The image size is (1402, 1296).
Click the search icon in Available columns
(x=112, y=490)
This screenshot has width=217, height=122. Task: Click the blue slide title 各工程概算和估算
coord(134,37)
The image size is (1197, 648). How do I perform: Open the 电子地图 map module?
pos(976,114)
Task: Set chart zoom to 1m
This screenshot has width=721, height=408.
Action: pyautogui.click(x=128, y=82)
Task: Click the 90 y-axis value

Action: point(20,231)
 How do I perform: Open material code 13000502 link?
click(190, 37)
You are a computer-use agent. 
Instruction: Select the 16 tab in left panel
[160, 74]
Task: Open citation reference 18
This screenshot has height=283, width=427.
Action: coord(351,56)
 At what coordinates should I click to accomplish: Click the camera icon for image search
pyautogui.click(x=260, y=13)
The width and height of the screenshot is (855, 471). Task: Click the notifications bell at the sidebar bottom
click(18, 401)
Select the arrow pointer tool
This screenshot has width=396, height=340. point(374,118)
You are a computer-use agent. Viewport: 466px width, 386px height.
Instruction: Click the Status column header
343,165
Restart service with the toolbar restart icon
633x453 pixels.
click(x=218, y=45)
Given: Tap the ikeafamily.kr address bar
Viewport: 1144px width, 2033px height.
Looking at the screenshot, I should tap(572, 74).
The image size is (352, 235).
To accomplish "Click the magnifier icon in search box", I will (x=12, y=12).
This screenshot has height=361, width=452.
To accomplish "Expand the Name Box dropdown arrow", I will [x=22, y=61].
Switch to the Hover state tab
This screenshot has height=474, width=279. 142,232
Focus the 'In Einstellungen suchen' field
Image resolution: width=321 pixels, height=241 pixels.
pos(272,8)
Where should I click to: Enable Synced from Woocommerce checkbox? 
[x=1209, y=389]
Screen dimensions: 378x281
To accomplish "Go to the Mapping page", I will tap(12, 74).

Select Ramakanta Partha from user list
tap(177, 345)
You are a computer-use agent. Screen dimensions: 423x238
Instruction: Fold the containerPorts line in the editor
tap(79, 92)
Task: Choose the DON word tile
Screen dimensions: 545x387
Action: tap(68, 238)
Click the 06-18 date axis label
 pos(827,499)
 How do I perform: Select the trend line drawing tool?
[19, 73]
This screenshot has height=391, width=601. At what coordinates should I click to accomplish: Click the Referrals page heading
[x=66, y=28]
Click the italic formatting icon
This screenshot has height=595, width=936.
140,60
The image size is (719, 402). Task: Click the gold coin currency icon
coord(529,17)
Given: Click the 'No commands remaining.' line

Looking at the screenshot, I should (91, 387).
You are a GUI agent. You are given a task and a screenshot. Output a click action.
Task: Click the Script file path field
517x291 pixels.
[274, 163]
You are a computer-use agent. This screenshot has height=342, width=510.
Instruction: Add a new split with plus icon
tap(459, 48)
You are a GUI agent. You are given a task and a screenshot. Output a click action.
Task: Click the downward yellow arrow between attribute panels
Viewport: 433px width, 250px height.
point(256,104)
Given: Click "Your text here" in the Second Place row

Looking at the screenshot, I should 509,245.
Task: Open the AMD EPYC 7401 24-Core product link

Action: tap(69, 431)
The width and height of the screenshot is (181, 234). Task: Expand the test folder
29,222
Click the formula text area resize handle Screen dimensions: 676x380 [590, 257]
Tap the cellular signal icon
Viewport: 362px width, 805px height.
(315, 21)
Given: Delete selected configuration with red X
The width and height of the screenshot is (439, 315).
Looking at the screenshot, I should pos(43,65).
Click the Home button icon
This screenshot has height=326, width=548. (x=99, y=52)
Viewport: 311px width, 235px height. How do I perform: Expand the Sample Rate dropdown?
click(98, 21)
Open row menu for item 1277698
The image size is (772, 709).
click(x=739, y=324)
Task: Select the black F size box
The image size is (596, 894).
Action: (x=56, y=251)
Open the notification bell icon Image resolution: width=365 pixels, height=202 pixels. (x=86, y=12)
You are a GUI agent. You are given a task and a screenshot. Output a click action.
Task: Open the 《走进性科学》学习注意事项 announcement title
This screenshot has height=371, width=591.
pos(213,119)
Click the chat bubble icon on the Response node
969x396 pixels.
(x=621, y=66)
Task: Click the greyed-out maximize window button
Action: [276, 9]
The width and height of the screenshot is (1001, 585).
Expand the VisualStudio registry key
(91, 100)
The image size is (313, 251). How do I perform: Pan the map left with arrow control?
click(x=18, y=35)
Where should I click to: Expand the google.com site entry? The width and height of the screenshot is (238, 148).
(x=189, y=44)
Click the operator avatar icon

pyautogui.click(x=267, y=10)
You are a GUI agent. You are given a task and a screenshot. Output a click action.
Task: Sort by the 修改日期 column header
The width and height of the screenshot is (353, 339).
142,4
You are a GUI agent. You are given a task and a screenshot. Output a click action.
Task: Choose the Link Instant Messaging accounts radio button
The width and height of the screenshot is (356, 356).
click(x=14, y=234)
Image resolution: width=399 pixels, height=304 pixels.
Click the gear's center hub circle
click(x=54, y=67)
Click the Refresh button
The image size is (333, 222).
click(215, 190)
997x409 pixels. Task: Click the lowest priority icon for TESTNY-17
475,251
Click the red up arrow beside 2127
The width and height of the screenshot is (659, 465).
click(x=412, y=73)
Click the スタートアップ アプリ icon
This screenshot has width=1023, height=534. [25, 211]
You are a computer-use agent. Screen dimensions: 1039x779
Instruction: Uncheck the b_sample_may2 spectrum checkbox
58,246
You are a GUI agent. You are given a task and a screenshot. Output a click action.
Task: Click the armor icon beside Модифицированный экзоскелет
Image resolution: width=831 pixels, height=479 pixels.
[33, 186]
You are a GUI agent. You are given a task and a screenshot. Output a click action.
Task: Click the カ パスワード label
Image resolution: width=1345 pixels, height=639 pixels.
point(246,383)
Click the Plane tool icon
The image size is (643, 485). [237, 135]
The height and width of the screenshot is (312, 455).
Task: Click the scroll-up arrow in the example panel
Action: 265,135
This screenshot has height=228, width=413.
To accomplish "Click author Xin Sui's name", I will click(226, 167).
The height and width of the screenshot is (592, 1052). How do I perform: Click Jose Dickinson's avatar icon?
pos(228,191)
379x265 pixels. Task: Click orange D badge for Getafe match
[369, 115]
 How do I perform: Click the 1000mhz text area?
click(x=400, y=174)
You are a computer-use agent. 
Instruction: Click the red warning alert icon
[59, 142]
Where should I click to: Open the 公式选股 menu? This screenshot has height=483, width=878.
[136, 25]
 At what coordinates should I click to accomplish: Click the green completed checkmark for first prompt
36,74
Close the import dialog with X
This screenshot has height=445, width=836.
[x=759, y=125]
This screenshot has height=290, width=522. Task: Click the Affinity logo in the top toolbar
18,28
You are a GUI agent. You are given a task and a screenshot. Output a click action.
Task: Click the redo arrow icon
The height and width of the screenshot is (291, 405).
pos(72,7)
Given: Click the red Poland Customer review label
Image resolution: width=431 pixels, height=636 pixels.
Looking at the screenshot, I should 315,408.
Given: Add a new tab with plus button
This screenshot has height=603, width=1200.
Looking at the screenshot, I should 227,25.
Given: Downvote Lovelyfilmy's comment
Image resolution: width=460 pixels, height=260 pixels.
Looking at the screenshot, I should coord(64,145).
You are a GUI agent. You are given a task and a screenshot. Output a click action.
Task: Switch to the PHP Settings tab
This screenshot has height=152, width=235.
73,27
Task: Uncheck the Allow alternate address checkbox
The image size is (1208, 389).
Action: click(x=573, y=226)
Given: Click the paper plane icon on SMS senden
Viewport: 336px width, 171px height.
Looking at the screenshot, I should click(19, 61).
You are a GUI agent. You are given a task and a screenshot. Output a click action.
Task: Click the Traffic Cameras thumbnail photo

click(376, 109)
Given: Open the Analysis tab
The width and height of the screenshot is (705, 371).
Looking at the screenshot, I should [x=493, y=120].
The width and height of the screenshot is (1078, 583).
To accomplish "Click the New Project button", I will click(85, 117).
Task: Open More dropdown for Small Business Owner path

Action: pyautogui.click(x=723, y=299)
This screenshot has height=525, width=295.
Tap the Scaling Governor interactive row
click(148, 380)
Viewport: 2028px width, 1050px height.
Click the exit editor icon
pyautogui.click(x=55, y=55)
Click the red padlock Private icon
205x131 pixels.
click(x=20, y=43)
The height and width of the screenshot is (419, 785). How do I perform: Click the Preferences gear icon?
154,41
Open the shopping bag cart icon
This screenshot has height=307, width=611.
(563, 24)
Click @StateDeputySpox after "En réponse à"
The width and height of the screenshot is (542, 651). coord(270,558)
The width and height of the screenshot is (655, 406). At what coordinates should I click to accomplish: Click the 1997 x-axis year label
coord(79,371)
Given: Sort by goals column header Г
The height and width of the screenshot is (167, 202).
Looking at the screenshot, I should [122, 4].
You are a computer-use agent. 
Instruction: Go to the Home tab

→ Exercise goal
Reading through the material above, work out how many lines include "field", then state that number alone.

→ Result for this exercise
2